DGL Utils#
- class graphistry.dgl_utils.DGLGraphMixin(*args, **kwargs)#
Bases:
FeatureMixin
Automagic DGL models from Graphistry Instances.
- build_gnn(X_nodes=None, X_edges=None, y_nodes=None, y_edges=None, weight_column=None, reuse_if_existing=True, featurize_edges=True, use_node_scaler=None, use_node_scaler_target=None, use_edge_scaler=None, use_edge_scaler_target=None, train_split=0.8, device='cpu', inplace=False, *args, **kwargs)#
Builds GNN model using (DGL)[https://www.dgl.ai/]

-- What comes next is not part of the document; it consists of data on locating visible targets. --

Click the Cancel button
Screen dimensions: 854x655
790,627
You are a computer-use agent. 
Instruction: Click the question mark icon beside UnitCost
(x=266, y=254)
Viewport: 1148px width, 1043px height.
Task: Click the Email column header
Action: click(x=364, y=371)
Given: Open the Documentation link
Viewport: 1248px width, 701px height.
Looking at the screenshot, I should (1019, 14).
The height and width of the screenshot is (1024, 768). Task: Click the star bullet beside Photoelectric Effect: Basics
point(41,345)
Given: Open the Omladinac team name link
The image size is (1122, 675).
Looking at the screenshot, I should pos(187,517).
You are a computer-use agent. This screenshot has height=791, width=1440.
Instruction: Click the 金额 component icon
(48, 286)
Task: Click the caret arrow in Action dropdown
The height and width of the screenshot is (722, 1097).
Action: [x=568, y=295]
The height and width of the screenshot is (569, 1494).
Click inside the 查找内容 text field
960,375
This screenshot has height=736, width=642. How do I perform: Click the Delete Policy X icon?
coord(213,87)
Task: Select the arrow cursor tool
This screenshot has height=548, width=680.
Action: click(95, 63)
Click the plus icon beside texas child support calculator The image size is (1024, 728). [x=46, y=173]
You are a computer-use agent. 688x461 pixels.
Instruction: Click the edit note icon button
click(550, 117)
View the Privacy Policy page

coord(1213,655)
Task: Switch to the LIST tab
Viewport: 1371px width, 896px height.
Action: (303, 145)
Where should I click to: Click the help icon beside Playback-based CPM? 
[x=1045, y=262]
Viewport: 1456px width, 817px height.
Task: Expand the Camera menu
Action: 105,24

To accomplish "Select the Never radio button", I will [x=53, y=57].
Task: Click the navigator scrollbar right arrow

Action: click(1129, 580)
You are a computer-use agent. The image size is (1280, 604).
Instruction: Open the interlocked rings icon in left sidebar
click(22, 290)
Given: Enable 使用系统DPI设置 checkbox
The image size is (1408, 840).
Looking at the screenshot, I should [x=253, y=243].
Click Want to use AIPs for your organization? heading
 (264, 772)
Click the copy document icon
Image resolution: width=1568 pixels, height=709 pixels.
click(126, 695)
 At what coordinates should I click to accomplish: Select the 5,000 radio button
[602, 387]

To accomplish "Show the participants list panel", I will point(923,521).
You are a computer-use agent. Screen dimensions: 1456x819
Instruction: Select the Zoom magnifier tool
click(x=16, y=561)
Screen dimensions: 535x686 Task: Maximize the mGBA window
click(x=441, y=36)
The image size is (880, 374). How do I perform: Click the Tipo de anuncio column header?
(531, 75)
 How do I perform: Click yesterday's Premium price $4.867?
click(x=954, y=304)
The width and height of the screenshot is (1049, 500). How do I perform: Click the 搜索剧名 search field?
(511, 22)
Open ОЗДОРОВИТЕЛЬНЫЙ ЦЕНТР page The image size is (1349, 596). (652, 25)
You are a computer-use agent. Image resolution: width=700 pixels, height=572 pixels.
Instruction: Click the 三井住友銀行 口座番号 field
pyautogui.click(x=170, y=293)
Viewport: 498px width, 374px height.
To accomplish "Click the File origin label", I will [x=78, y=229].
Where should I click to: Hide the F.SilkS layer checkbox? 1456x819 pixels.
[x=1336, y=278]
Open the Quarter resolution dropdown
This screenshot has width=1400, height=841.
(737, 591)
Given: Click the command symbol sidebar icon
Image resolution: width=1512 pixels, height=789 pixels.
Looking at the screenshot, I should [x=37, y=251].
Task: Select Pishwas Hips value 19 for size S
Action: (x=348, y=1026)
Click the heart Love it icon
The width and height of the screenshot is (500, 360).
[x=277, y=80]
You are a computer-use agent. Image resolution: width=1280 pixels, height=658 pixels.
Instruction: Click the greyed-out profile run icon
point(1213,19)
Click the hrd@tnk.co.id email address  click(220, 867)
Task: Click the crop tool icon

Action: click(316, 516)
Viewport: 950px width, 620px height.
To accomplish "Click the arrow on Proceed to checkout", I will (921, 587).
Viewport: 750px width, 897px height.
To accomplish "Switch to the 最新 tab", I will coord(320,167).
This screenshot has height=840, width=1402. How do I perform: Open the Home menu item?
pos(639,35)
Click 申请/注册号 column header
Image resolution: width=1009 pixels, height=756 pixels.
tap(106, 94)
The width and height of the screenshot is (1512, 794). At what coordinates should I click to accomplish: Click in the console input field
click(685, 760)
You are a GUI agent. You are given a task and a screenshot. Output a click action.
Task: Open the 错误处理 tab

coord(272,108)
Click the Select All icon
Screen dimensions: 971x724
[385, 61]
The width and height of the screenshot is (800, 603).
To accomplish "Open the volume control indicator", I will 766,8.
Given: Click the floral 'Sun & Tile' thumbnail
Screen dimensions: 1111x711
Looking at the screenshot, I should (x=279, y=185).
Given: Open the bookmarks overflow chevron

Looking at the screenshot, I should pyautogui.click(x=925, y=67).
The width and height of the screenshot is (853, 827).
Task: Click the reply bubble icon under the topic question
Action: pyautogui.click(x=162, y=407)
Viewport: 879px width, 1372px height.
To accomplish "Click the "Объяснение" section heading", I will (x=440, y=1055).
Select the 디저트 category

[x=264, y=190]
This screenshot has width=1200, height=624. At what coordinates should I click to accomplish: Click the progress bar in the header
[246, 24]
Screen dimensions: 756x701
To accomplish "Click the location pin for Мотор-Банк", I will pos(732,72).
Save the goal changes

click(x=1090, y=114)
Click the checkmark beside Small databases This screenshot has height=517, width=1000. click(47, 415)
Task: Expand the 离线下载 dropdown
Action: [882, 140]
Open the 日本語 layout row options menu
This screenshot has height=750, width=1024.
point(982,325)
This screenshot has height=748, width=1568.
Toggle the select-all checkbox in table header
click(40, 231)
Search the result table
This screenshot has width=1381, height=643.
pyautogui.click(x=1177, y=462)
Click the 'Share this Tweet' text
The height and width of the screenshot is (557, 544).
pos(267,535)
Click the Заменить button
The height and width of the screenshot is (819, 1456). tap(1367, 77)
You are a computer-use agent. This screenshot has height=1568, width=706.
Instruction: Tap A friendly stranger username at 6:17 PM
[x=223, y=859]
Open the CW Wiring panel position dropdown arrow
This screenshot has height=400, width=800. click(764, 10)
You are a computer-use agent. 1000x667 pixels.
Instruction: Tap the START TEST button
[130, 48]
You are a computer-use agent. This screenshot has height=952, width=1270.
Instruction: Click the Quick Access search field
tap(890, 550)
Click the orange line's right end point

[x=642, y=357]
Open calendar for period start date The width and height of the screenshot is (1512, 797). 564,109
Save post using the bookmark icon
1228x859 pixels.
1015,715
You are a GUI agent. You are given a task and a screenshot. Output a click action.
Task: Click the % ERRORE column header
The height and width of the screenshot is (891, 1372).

Will auto-featurize, and if no explicit edges are found, automatically UMAP to produce implicit edges.#
- param X_nodes:
Which node dataframe columns to featurize. If None, will use all columns. If passing in explicit dataframe, will set them as attributes.
- param X_edges:
Which edge dataframe columns to featurize. If None, will use all columns. If passing in explicit dataframe, will set them as attributes.
- param y_nodes:
Optional target column from nodes dataframe.
- param y_edges:
Optional target column from edges dataframe
- param weight_column:
Optional Weight column if explicit edges table exists with said weights. Otherwise, weight_column is inhereted by UMAP.
- param train_split:
Randomly assigns a train and test mask according to the split value, default 80%.
- param use_node_scaler:
selects which scaling to use on featurized nodes dataframe. Default None
- param use_edge_scaler:
selects which scaling to use on featurized edges dataframe. Default None
- param device:
device to run model, default cpu, with gpu the other choice. Can be handled in outer scope.
- param inplace:
default, False, whether to return Graphistry instance in place or not.
- Parameters:
X_nodes (List[str] | str | DataFrame | None)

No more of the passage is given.